Copy out each line containing "give" from the entries below.
** DATASET CONTENT follows **
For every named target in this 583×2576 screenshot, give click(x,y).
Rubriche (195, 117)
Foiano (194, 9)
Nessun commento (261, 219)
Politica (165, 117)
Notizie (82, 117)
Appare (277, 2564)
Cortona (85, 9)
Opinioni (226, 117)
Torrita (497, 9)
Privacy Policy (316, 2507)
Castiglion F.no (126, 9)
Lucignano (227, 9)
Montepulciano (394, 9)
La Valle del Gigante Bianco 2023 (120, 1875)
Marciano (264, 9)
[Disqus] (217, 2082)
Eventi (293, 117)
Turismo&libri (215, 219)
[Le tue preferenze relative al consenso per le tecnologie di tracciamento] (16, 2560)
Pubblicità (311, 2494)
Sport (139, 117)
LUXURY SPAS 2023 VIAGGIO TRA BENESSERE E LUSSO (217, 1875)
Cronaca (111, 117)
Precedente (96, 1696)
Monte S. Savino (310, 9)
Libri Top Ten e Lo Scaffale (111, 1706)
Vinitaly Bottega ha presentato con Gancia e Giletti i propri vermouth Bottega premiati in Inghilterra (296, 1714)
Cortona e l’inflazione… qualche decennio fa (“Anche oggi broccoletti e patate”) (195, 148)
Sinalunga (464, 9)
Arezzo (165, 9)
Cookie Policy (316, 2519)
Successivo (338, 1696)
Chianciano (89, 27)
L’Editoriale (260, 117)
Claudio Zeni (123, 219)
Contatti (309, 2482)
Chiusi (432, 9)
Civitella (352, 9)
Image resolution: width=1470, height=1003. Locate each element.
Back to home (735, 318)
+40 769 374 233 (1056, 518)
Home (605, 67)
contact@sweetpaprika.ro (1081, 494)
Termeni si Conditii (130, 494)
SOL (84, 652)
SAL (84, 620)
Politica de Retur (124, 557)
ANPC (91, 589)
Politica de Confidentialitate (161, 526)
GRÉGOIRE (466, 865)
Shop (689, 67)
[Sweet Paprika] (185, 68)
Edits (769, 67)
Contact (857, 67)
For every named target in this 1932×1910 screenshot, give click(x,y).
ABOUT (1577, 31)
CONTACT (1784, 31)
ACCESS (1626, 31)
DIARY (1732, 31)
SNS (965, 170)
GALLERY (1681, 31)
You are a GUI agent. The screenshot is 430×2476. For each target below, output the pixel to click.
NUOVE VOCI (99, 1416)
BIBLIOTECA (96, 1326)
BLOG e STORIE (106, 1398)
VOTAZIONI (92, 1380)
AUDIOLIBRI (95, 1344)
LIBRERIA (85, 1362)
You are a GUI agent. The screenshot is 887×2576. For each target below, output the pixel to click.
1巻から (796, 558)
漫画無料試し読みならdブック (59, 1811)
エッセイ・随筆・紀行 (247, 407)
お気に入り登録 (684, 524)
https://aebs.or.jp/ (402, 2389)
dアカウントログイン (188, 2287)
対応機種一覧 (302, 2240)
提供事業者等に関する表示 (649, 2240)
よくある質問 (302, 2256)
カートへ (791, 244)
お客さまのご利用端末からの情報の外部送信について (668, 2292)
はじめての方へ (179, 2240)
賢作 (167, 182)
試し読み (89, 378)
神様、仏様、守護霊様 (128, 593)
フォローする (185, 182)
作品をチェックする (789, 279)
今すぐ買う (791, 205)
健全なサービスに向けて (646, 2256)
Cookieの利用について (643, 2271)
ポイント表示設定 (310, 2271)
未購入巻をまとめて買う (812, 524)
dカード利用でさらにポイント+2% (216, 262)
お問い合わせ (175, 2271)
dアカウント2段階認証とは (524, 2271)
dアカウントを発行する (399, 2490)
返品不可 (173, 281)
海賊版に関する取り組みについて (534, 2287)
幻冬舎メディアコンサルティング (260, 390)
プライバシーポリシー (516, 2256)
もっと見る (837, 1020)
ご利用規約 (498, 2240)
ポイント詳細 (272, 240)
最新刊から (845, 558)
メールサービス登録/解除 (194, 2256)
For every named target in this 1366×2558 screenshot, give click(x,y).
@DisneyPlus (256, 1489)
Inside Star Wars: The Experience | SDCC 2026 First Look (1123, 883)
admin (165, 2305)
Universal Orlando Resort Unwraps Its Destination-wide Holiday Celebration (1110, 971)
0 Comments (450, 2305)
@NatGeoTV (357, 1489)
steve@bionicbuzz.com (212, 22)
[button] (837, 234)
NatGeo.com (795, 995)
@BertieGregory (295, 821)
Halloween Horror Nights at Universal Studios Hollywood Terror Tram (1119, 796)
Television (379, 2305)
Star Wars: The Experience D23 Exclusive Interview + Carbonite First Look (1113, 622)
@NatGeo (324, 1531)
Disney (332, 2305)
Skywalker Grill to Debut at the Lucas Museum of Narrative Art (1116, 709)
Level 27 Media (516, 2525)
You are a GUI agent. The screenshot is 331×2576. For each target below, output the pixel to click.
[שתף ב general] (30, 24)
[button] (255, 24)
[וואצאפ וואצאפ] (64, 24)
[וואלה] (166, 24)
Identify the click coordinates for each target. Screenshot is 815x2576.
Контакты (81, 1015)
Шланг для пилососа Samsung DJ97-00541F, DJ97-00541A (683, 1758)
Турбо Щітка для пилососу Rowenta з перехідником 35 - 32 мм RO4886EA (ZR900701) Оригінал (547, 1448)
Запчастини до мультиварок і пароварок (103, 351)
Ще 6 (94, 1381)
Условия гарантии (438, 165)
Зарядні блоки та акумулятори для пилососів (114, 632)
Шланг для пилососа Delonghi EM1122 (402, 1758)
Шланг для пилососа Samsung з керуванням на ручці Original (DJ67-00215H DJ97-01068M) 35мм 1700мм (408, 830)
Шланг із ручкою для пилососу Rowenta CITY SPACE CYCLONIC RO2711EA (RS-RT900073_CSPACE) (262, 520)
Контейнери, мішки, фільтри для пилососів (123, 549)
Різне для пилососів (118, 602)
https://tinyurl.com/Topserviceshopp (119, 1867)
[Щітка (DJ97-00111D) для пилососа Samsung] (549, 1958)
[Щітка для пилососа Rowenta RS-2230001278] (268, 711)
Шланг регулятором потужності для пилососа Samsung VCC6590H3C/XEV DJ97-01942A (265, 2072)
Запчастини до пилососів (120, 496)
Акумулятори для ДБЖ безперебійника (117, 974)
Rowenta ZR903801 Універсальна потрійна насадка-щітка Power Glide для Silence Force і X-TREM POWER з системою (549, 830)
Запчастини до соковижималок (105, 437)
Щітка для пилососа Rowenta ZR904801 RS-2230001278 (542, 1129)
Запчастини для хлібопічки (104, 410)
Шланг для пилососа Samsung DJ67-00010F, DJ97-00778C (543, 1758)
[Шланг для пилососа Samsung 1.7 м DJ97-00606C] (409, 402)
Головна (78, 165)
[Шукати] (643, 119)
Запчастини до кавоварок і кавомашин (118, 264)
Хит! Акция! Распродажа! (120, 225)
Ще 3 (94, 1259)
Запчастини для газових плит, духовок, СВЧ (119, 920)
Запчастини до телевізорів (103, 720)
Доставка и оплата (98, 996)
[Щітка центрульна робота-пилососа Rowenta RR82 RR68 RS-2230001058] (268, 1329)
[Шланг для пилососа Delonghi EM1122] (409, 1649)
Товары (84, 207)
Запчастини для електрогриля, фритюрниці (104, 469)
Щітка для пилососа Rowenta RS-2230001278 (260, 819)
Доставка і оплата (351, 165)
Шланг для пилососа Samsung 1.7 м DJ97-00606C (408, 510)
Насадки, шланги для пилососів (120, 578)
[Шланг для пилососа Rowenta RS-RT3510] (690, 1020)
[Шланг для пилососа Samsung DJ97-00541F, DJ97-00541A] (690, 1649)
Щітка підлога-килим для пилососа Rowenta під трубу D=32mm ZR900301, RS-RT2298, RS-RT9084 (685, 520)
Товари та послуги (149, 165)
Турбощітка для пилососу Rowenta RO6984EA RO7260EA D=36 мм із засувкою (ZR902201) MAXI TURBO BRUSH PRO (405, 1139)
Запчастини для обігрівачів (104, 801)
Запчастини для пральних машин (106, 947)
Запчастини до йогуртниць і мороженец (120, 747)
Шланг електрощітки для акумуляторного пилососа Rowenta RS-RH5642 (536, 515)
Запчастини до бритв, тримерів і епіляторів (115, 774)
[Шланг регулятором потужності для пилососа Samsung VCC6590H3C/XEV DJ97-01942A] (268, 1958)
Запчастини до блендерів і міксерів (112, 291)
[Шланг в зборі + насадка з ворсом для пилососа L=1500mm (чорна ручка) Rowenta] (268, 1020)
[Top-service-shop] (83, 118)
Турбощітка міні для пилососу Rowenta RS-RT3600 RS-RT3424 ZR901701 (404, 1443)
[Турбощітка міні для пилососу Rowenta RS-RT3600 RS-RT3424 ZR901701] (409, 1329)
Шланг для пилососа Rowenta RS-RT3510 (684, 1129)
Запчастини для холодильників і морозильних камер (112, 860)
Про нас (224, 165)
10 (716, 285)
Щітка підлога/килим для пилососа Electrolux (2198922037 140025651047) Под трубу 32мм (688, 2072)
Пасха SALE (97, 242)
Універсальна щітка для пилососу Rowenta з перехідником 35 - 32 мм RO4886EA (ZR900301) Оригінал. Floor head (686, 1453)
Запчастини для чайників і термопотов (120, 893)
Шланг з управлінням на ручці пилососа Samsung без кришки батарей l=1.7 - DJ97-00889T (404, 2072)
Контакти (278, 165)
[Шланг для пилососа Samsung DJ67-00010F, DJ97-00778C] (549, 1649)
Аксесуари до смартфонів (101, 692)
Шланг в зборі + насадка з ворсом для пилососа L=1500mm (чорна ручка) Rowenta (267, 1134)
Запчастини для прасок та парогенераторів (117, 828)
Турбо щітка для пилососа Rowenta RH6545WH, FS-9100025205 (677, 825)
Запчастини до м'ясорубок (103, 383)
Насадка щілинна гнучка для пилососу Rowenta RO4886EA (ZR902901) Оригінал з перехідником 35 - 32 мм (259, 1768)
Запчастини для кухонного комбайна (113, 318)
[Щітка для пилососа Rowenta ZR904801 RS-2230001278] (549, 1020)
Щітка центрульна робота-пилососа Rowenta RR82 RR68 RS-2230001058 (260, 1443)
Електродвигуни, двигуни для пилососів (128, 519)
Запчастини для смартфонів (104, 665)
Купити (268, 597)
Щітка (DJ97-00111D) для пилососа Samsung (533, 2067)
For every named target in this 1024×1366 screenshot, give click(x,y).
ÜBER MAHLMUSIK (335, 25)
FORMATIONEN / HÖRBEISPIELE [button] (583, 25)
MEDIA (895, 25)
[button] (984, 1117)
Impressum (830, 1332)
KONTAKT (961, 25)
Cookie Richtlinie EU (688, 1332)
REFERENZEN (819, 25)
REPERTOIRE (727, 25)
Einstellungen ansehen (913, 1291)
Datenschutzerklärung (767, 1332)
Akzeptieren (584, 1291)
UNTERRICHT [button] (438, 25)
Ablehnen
** End of DATASET CONTENT **
▸ SOLUTION TO THE EXERCISE:
For every named target in this 583×2576 screenshot, give click(x,y).
For every named target in this 1932×1910 screenshot, give click(x,y).
For every named target in this 1366×2558 screenshot, give click(x,y).
For every named target in this 1024×1366 screenshot, give click(x,y).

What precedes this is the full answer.